Devices are becoming increasingly computerized and networked. That is mildly newsworthy. Most of these devices have a long history of not being computerized or networked. Once again, only mildly newsworthy. Some of the companies have limited background in designing computerized and networked devices, which is not newsworthy in any context.
However – If security researchers compromise a Jeep and disconnect the brakes on a moving vehicle, or changes the dosage on a medical infusion pump – that is wildly newsworthy. Newsworthy in the sense that by connecting the dots above, we now have systems used by millions of people that represent a previously unknown and very real risk of injury and death.
Designing secure embedded systems is complex and challenging, and requires at least some level of capability and comprehension of the system level risks. A level of capability that many companies/industries have proven they do not have. Lets examine some of these cases.
Operational Issues Driving Bad Security
System security is a feature of a system as a whole, and as such it is not easily distributed to the individual pieces of a system. When this is coupled with the modern practice of subcontracting out much of the design into subsystems, this often means that the security of the system is either defined poorly or not at all within these subsystems. This should logically shift the responsibility of security validation to the systems integrator, but often does not since the system integrator does have an in-depth understanding of the individual subsystems. Essentially, as systems are further subdivided the ability to develop and validate an effective security architecture becomes increasingly difficult.

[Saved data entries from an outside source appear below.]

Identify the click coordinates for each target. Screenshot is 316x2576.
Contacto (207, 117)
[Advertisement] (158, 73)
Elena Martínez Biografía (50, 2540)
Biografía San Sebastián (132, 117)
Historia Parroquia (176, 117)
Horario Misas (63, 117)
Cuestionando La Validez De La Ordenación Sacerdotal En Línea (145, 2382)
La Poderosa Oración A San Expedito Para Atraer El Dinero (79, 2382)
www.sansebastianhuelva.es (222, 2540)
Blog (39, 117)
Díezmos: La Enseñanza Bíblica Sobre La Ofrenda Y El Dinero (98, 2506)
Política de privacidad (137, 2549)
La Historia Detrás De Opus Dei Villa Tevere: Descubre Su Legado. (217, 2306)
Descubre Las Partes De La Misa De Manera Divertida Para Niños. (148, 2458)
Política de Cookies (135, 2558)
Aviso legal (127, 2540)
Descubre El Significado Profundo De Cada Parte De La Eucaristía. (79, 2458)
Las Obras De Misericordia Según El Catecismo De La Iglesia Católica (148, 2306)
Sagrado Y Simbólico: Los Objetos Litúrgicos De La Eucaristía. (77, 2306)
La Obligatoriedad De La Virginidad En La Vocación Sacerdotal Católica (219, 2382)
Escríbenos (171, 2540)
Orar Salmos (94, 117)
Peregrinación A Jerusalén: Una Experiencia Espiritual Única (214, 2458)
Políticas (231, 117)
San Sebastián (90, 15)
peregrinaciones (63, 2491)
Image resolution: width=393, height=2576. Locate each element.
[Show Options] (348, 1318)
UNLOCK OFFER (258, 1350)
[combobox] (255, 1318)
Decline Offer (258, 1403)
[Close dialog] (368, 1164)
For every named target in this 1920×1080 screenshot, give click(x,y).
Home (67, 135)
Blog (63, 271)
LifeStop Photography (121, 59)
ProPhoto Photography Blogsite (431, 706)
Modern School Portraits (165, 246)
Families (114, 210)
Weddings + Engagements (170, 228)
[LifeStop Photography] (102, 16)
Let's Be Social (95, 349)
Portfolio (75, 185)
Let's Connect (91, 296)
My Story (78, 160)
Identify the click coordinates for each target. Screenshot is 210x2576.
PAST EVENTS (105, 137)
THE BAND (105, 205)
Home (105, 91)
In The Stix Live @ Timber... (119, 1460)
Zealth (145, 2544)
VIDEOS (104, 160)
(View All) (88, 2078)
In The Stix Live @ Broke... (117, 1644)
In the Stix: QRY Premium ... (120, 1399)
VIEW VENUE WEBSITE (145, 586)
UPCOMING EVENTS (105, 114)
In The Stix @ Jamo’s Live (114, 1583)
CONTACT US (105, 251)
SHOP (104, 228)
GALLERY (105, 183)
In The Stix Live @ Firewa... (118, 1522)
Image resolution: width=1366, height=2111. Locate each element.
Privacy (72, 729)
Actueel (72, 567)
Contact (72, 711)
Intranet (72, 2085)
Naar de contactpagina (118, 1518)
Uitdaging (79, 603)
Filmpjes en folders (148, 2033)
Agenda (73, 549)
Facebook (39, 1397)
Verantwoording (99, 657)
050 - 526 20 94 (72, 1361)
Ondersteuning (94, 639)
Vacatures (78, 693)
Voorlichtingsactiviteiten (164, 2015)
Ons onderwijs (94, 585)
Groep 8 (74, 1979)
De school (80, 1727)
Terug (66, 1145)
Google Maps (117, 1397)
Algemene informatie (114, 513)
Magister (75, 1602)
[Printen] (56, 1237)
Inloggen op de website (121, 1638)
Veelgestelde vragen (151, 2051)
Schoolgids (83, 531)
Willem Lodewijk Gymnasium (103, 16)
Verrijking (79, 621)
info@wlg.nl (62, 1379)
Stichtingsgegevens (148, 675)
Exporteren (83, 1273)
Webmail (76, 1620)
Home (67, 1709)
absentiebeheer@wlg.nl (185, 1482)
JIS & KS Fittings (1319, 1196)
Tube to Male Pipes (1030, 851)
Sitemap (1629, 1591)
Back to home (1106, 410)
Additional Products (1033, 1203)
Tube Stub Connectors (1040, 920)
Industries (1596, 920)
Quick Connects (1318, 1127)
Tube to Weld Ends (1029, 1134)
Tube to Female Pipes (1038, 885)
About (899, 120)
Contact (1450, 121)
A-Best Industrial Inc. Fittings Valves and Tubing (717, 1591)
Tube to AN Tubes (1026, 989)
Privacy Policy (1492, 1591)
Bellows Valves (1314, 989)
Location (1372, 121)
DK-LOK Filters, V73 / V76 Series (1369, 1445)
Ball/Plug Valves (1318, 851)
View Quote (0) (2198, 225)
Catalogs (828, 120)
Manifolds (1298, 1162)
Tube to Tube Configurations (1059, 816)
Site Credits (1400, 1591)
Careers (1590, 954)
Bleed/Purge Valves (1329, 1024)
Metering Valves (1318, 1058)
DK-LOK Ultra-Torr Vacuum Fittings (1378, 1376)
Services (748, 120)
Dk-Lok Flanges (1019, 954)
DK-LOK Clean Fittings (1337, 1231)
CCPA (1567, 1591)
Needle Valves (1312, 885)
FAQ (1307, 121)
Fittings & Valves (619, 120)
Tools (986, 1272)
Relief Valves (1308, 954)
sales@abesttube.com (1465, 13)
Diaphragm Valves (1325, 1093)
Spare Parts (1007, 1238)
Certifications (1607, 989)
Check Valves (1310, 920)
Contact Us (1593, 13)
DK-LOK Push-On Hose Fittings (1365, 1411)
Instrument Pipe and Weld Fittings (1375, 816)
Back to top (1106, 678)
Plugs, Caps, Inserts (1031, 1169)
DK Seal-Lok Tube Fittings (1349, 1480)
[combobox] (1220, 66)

A secondary aspect of this problem is that subsystems are defined in terms of what they are supposed to do – feature requirements. Security requirements express what the systems is supposed to prevent or what it is supposed to not do. This negative aspect of security requirements makes security much more difficult to define and even more difficult to validate. As a result security requirements are not a good mechanism to implement system-level security.
The third and last aspect of this problem is that developing a secure system is a process that incorporates threat modeling, attack models, and security domain modeling – which ultimately drive requirements and validation. Without this level of integration into the development process, effective security cannot happen.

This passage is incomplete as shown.